### Entries supplied
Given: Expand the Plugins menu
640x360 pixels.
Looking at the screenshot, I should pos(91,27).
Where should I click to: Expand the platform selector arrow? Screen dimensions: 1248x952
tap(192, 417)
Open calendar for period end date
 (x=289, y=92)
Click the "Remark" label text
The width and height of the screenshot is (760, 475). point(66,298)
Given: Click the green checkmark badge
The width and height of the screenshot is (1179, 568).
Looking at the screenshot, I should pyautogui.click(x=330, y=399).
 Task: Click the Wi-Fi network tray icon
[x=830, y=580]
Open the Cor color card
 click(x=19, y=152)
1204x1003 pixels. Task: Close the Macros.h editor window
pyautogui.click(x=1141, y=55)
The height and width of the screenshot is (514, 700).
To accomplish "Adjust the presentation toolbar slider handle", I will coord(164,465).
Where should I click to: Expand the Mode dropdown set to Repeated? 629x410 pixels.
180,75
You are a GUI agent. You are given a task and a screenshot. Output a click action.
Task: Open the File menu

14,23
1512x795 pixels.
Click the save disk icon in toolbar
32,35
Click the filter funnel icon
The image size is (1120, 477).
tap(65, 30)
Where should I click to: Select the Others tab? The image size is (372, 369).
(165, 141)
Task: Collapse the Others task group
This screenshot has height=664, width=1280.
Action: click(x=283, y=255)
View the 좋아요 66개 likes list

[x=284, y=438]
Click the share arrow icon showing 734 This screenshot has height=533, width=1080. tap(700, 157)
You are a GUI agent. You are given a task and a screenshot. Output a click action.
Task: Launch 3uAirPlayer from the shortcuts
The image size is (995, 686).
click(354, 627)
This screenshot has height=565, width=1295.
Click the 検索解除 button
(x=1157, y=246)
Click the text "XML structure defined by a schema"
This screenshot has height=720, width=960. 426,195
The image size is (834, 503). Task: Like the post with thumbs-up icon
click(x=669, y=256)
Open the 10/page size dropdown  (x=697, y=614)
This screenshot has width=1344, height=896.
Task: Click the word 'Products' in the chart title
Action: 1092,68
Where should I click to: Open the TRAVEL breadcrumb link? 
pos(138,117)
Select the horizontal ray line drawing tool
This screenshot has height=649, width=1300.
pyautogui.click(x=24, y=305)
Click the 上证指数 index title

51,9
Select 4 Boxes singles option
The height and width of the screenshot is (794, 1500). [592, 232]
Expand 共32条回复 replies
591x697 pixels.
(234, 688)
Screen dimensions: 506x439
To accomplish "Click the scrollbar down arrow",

### Task
Please print the data above exactly as it appears.

### Task result
Given: Expand the Plugins menu
640x360 pixels.
Looking at the screenshot, I should pos(91,27).
Where should I click to: Expand the platform selector arrow? Screen dimensions: 1248x952
tap(192, 417)
Open calendar for period end date
 (x=289, y=92)
Click the "Remark" label text
The width and height of the screenshot is (760, 475). point(66,298)
Given: Click the green checkmark badge
The width and height of the screenshot is (1179, 568).
Looking at the screenshot, I should pyautogui.click(x=330, y=399).
 Task: Click the Wi-Fi network tray icon
[x=830, y=580]
Open the Cor color card
 click(x=19, y=152)
1204x1003 pixels. Task: Close the Macros.h editor window
pyautogui.click(x=1141, y=55)
The height and width of the screenshot is (514, 700).
To accomplish "Adjust the presentation toolbar slider handle", I will coord(164,465).
Where should I click to: Expand the Mode dropdown set to Repeated? 629x410 pixels.
180,75
You are a GUI agent. You are given a task and a screenshot. Output a click action.
Task: Open the File menu

14,23
1512x795 pixels.
Click the save disk icon in toolbar
32,35
Click the filter funnel icon
The image size is (1120, 477).
tap(65, 30)
Where should I click to: Select the Others tab? The image size is (372, 369).
(165, 141)
Task: Collapse the Others task group
This screenshot has height=664, width=1280.
Action: click(x=283, y=255)
View the 좋아요 66개 likes list

[x=284, y=438]
Click the share arrow icon showing 734 This screenshot has height=533, width=1080. tap(700, 157)
You are a GUI agent. You are given a task and a screenshot. Output a click action.
Task: Launch 3uAirPlayer from the shortcuts
The image size is (995, 686).
click(354, 627)
This screenshot has height=565, width=1295.
Click the 検索解除 button
(x=1157, y=246)
Click the text "XML structure defined by a schema"
This screenshot has height=720, width=960. 426,195
The image size is (834, 503). Task: Like the post with thumbs-up icon
click(x=669, y=256)
Open the 10/page size dropdown  (x=697, y=614)
This screenshot has width=1344, height=896.
Task: Click the word 'Products' in the chart title
Action: 1092,68
Where should I click to: Open the TRAVEL breadcrumb link? 
pos(138,117)
Select the horizontal ray line drawing tool
This screenshot has height=649, width=1300.
pyautogui.click(x=24, y=305)
Click the 上证指数 index title

51,9
Select 4 Boxes singles option
The height and width of the screenshot is (794, 1500). [592, 232]
Expand 共32条回复 replies
591x697 pixels.
(234, 688)
Screen dimensions: 506x439
To accomplish "Click the scrollbar down arrow",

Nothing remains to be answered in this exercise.